┌─ Record excerpts
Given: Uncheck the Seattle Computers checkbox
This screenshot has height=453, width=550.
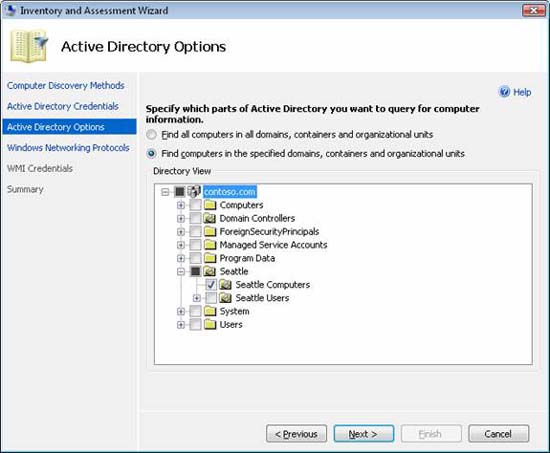Looking at the screenshot, I should [211, 285].
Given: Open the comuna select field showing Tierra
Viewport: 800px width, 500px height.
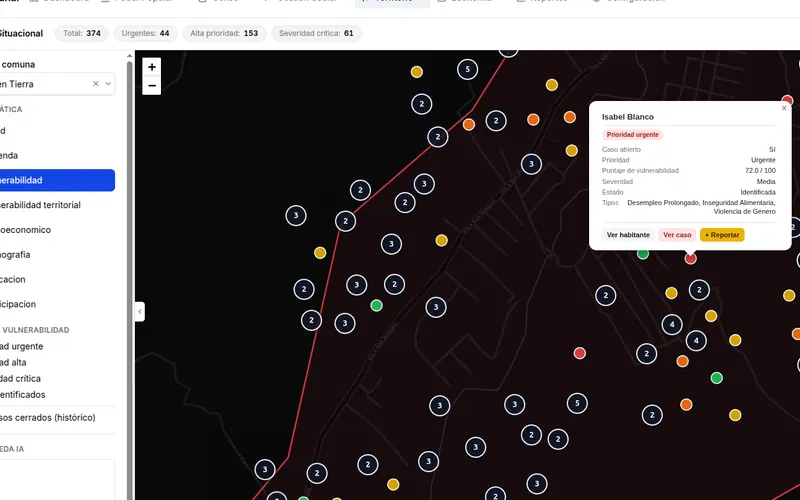Looking at the screenshot, I should pyautogui.click(x=56, y=84).
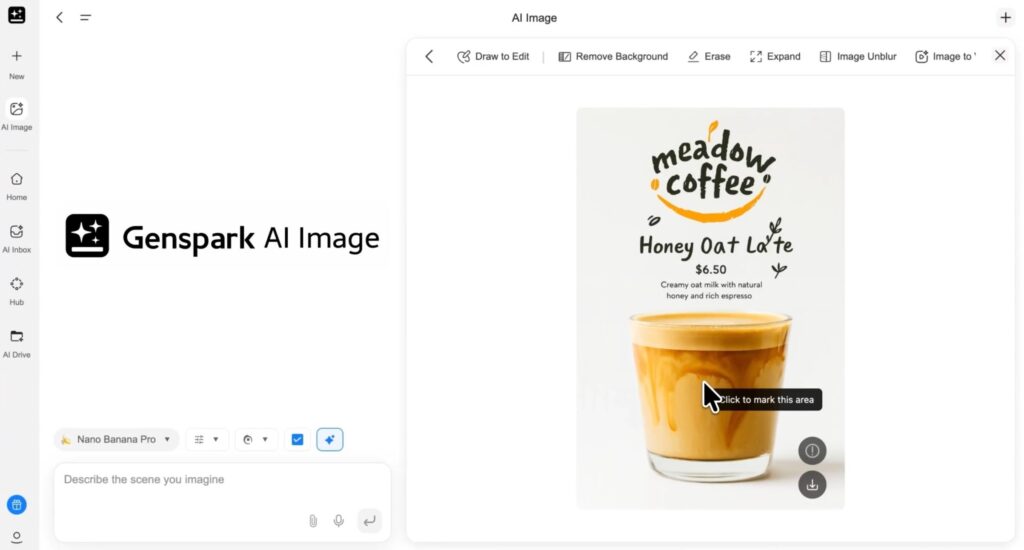Open AI Drive folder icon

[x=17, y=337]
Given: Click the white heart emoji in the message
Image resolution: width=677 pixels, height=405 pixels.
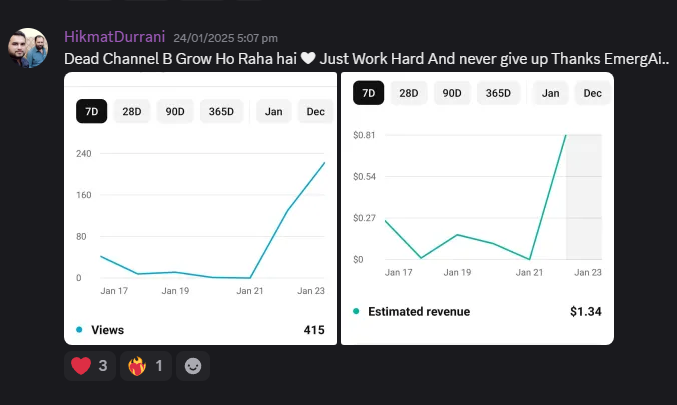Looking at the screenshot, I should click(x=308, y=58).
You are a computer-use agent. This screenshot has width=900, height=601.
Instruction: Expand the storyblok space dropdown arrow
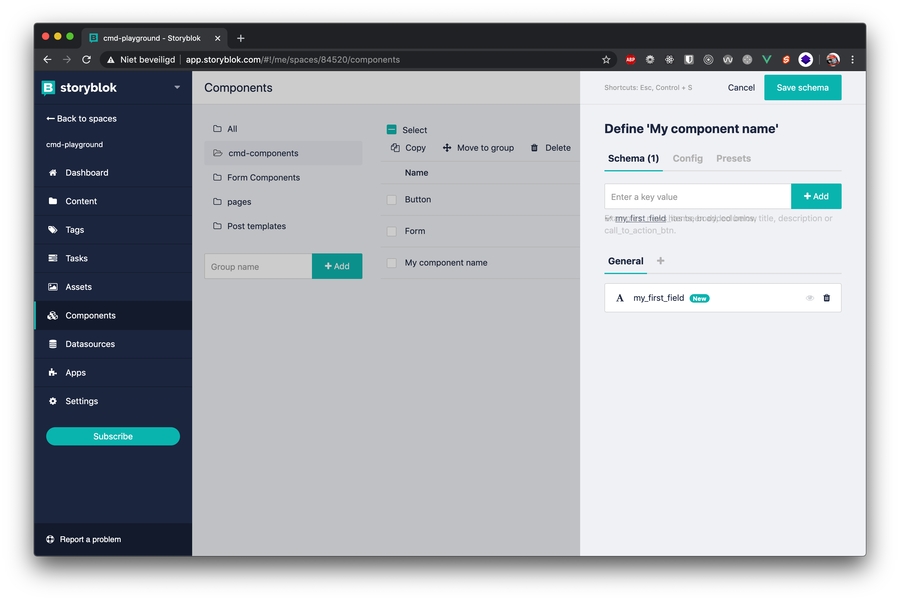[177, 88]
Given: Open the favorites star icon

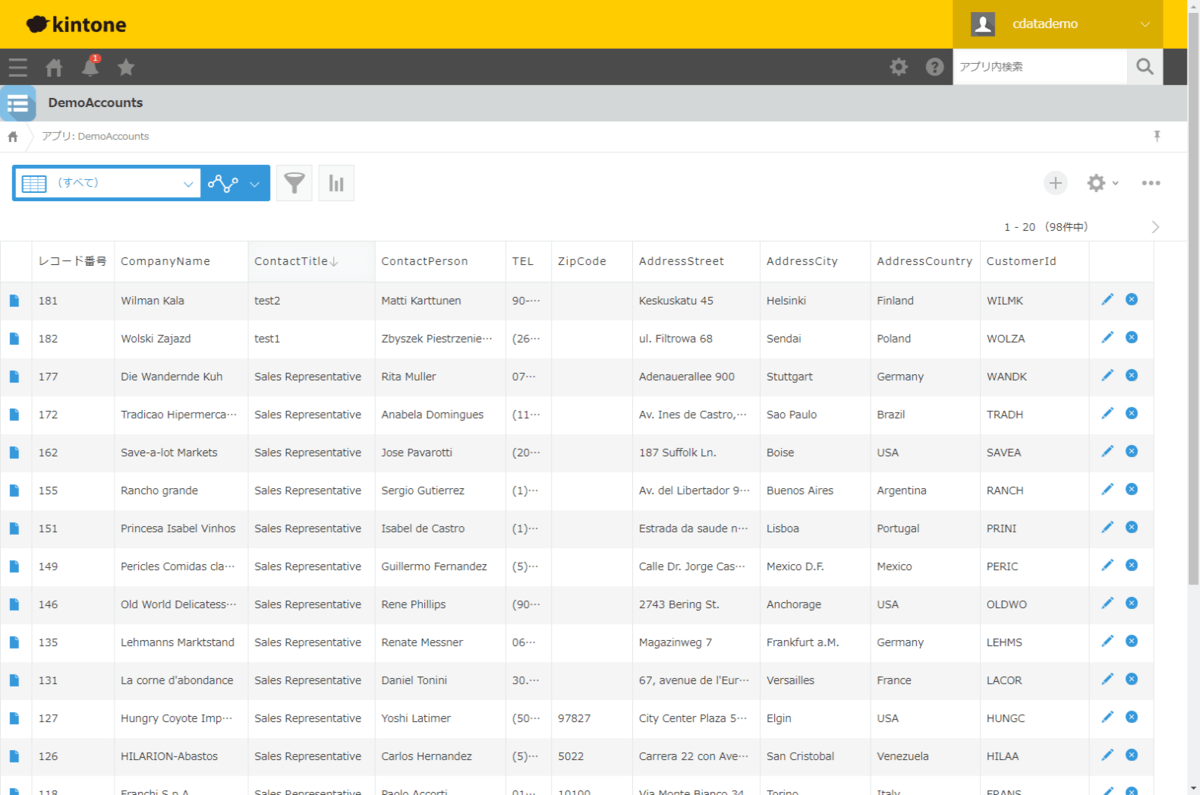Looking at the screenshot, I should click(x=126, y=67).
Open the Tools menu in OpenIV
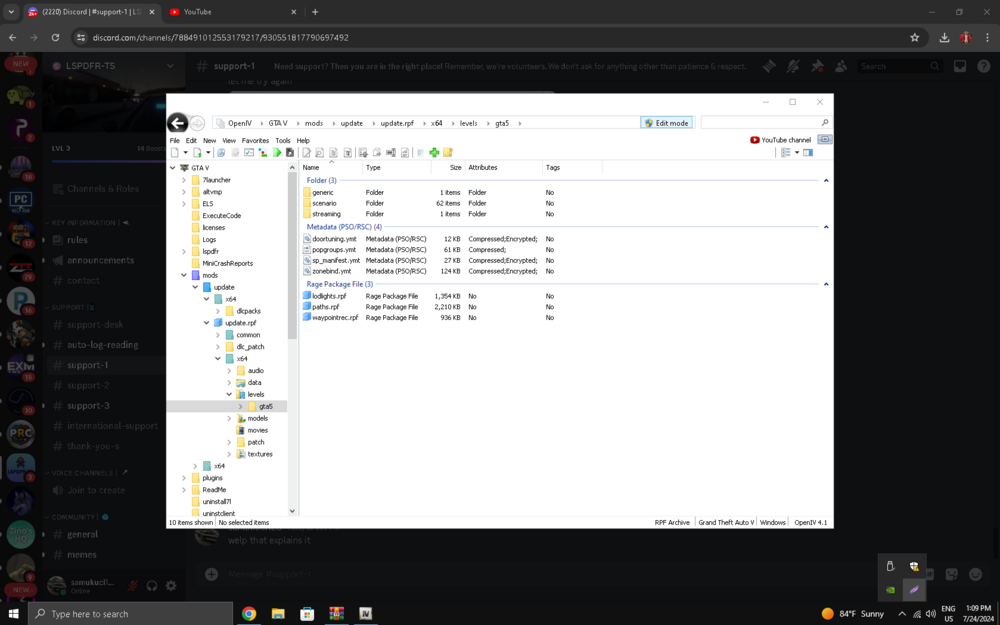 point(283,140)
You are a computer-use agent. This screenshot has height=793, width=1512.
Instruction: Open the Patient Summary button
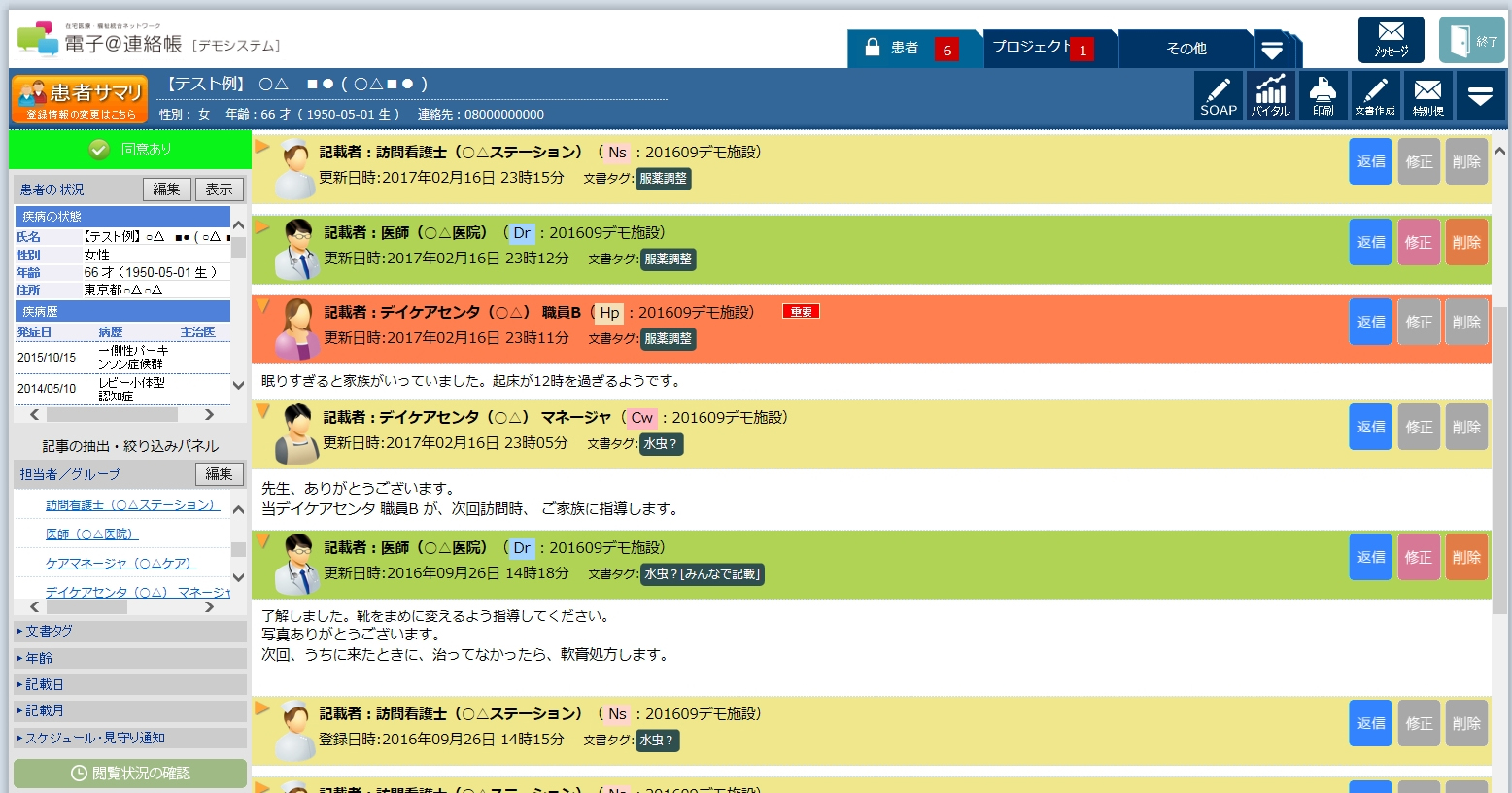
└─
Repeat exactly and only the lines from the one holding "Given: Open the comuna" through the final line of the entries; no pictures.

Given: Open the comuna select field showing Tierra
Viewport: 800px width, 500px height.
Looking at the screenshot, I should pyautogui.click(x=56, y=84).
Open AI Drive folder icon

[x=17, y=337]
Given: Click the white heart emoji in the message
Image resolution: width=677 pixels, height=405 pixels.
Looking at the screenshot, I should click(x=308, y=58).
You are a computer-use agent. This screenshot has width=900, height=601.
Instruction: Expand the storyblok space dropdown arrow
[177, 88]
Given: Open the favorites star icon

Looking at the screenshot, I should click(x=126, y=67).
Open the Tools menu in OpenIV
 point(283,140)
You are a computer-use agent. This screenshot has height=793, width=1512.
Instruction: Open the Patient Summary button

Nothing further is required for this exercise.